--- START ---

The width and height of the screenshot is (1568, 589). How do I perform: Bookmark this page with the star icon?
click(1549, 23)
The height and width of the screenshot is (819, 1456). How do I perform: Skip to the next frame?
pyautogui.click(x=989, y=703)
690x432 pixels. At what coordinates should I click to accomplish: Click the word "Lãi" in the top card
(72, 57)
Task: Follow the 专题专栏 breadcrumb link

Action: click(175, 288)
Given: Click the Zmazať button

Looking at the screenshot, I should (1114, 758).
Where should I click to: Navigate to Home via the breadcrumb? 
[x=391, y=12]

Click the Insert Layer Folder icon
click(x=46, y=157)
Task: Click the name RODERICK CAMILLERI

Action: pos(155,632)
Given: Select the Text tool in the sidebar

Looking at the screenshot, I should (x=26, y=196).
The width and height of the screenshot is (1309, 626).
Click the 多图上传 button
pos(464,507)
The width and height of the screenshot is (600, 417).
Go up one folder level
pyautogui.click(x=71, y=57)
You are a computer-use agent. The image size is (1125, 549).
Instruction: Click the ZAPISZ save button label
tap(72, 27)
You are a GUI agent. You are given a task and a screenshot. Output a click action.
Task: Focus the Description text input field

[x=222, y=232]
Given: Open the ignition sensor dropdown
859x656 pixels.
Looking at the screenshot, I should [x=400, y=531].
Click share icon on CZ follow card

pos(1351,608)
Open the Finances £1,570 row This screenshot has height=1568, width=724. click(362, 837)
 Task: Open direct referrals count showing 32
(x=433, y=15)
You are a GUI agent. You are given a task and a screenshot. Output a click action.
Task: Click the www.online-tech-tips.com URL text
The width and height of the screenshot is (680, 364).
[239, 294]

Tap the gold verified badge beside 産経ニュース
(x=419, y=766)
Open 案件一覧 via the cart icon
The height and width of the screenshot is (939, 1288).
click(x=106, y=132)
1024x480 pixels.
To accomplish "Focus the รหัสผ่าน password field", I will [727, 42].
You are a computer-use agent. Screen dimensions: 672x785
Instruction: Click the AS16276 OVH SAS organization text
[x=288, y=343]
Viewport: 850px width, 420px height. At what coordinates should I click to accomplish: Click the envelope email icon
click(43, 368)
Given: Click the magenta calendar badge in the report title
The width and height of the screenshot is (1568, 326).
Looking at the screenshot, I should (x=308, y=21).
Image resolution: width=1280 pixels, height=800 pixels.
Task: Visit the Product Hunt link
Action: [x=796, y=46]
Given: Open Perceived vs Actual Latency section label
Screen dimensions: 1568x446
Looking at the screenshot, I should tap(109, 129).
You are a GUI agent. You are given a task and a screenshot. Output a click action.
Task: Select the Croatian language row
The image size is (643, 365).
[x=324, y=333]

--- END ---

- _Required action_:
Every line above that holds the word "computer" is to be found and copied.

- _Solution for this exercise_:
You are a computer-use agent. The image size is (1125, 549).
You are a computer-use agent. Screen dimensions: 672x785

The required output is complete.